GESTELLTE AUFGABE
Schreiben Sie aus dem Textauszug über die städtischen Magazine alles von „Die Wirkung der“ bis hinunter zu „Schauſtellung ſtehen bleibt.“ erneut ab. Tauschen Sie dabei „Bauern“ gegen „Landmann“ aus.

ZITIERTER TEXTAUSZUG
○ ○ ○
Die Wirkung der ſtädtiſchen Magazine beſchränkt
ſich nicht auf die Städte; die ganze Umgegend der Stadt
fängt an, bei ihnen zu kaufen; der ſchöne Laden beginnt
auch dem Bauern zu imponiren, der ſtaunend vor den gro-
ßen Spiegelfenſtern und ihrer Schauſtellung ſtehen bleibt.
Die Eitelkeit ſpielt mit: mancher will hinter der Mode
nicht zurückbleiben; die neueſte Mode, die neueſte Façon
findet man in den großen ſchönen Läden. Die Eiſenbahn
erleichtert den Beſuch ſelbſt für den ferner Wohnenden.
Wie der Bauer gern in die Stadt, ſo geht der Be-
wohner des Städtchens gerne auf einen Tag in die
Hauptſtadt der Provinz; der wohlhabende Bewohner der
Provinzialhauptſtadt aber würde es unter ſeiner Würde
finden, wenn er nicht Möbel und Kleider von Berlin
bezöge; die vornehme Berlinerin hat ihre Putzmacherin
in Paris, nur dort kann ſie die neuen ſeidenen Roben
einkaufen und erträglich machen laſſen. Berliner Möbel
ſind nächſtens in den Magazinen aller deutſchen Städte;
es iſt daſſelbe Holz, dieſelbe Arbeit, dieſelben Modelle;
aber der „Gebildete“ reist doch nach Berlin, um dort
einzukaufen, und ſicher findet er auch da eine noch
größere Auswahl, die ſchönſten Stücke, die billigſten
Engros-Preiſe, oftmals freilich auch noch mehr
Täuſchung und Betrug, als zu Hauſe.
○ ○ ○
BEREITGESTELLTE DATEN
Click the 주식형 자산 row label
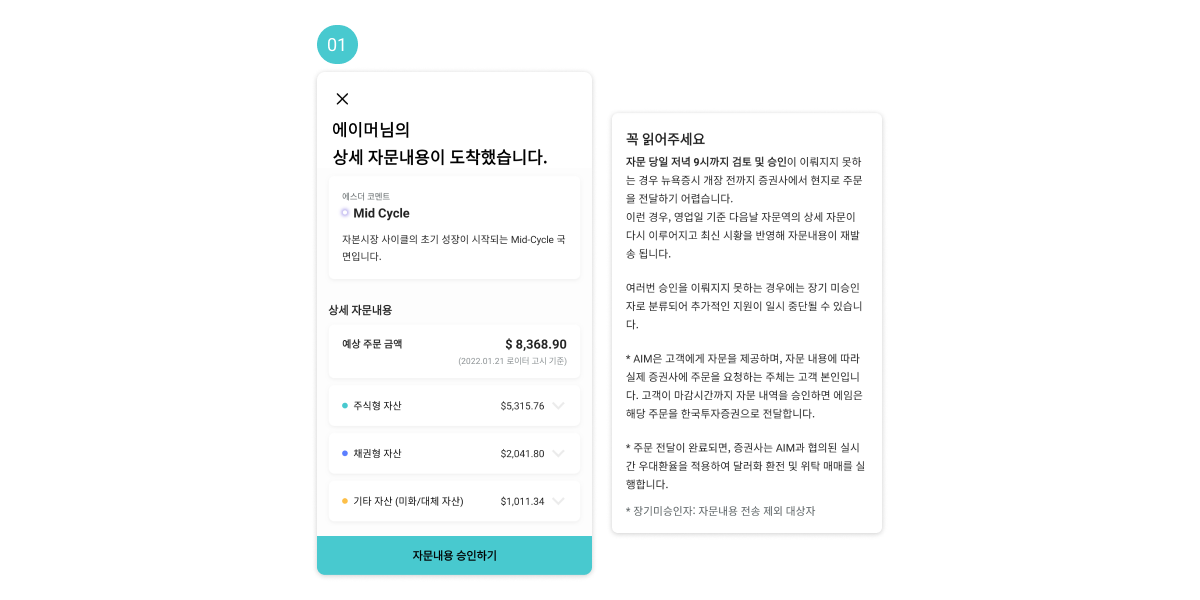1200x600 pixels. 377,406
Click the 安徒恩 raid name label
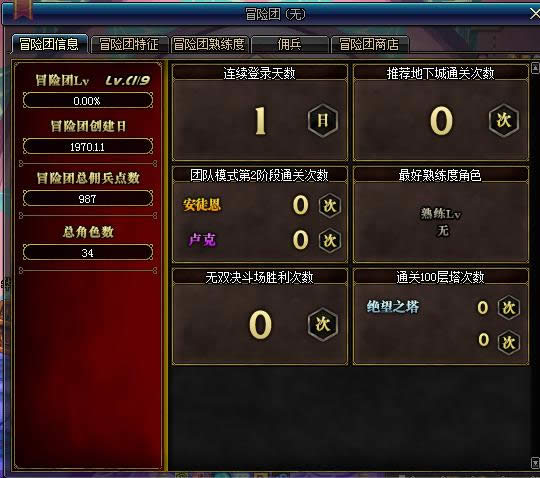The height and width of the screenshot is (478, 540). (202, 205)
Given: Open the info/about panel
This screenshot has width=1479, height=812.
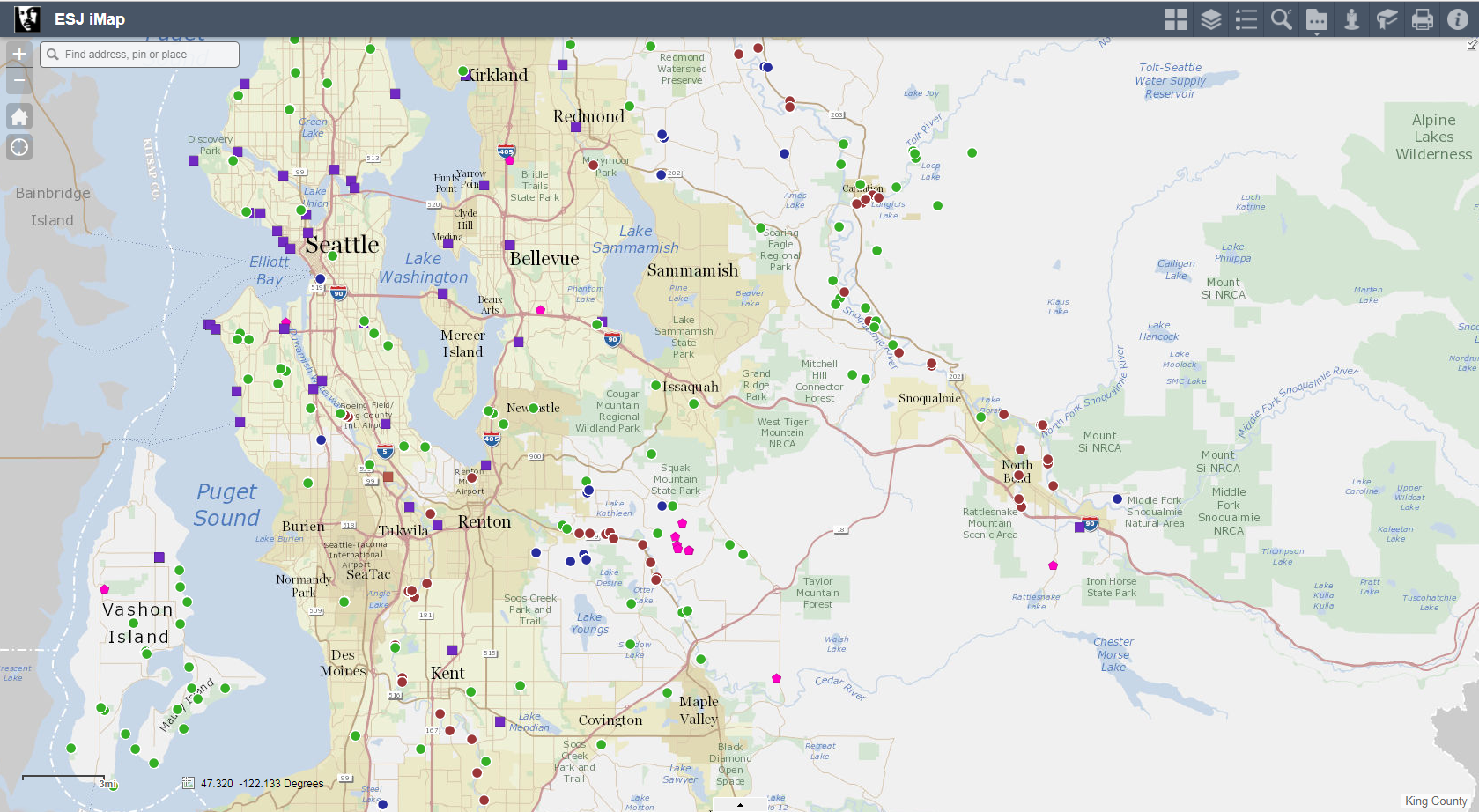Looking at the screenshot, I should pos(1457,19).
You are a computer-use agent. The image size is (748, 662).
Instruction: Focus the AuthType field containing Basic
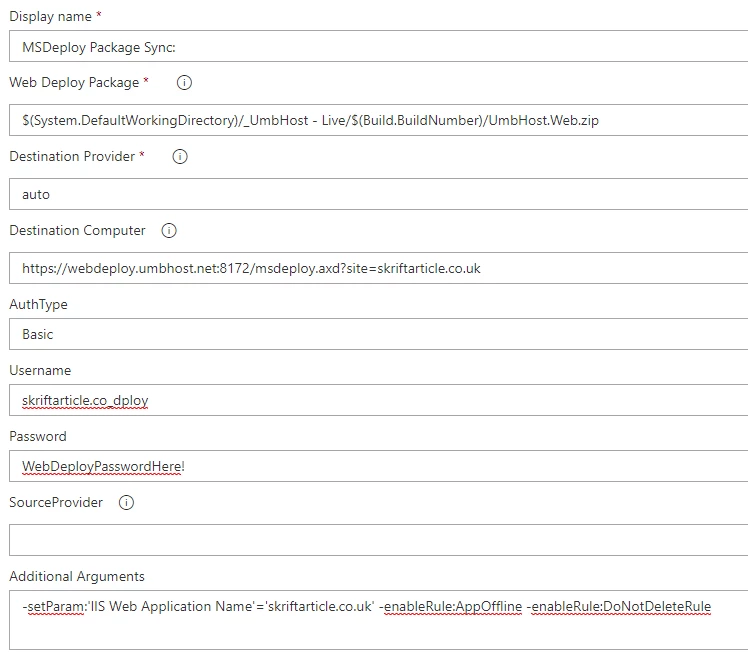[378, 334]
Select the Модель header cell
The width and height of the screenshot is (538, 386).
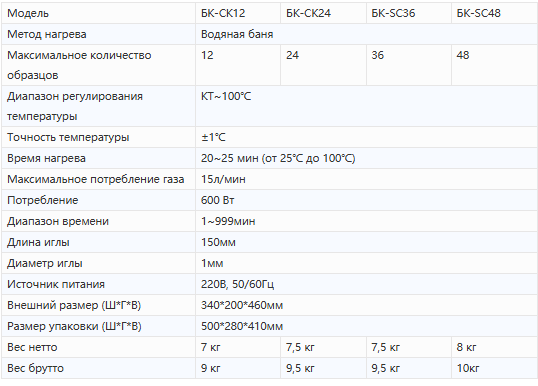pyautogui.click(x=98, y=13)
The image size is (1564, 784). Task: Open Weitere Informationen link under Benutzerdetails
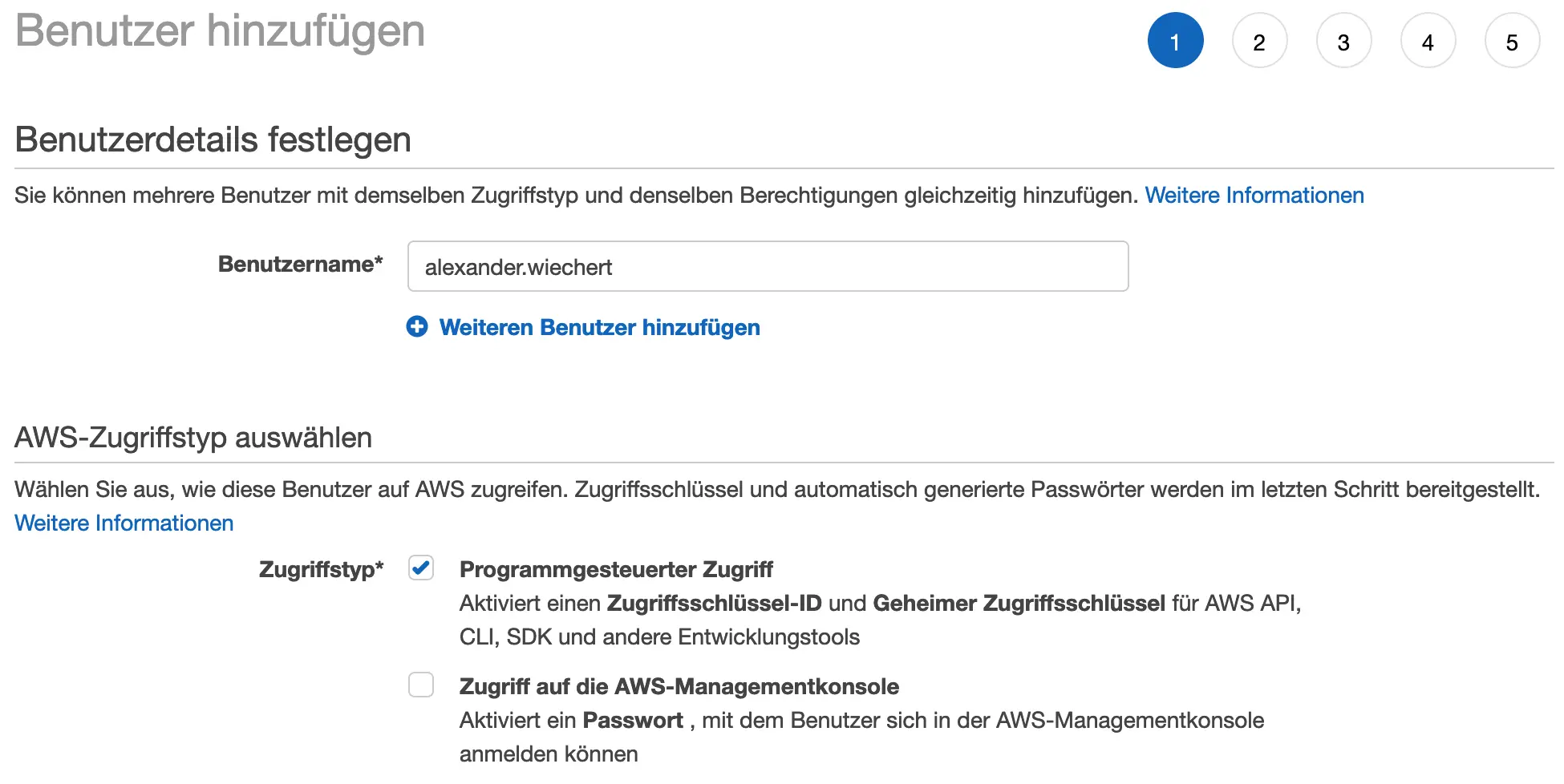click(x=1254, y=196)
○ ○ ○
MUSTERLÖSUNG
Die Wirkung der ſtädtiſchen Magazine beſchränkt
ſich nicht auf die Städte; die ganze Umgegend der Stadt
fängt an, bei ihnen zu kaufen; der ſchöne Laden beginnt
auch dem Landmann zu imponiren, der ſtaunend vor den gro-
ßen Spiegelfenſtern und ihrer Schauſtellung ſtehen bleibt.